Materials provided
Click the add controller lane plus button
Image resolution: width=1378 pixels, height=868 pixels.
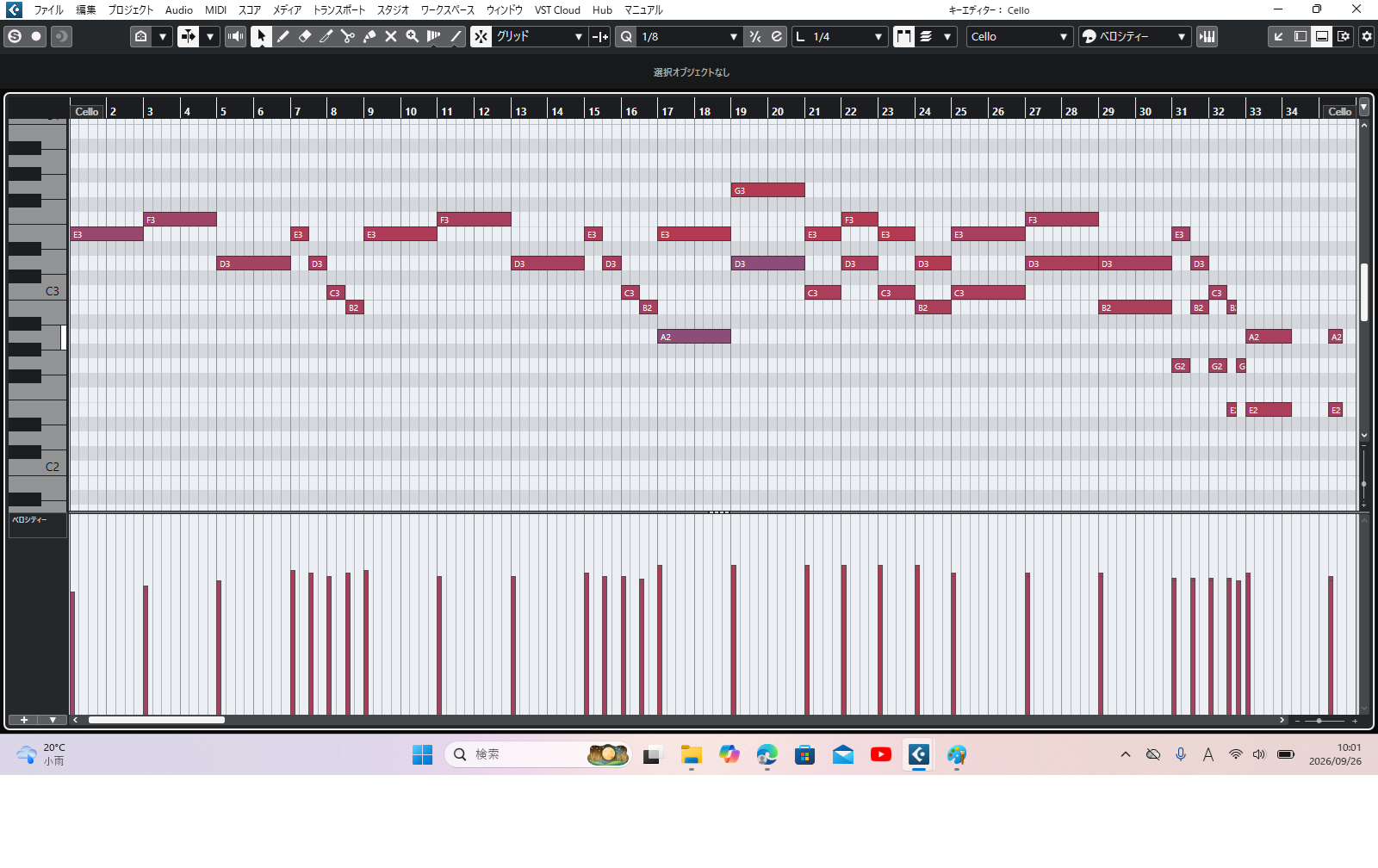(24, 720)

--

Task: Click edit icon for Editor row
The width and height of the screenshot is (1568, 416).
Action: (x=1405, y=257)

Required action
Report only how many lines in the entries contain "Click".

Response area
2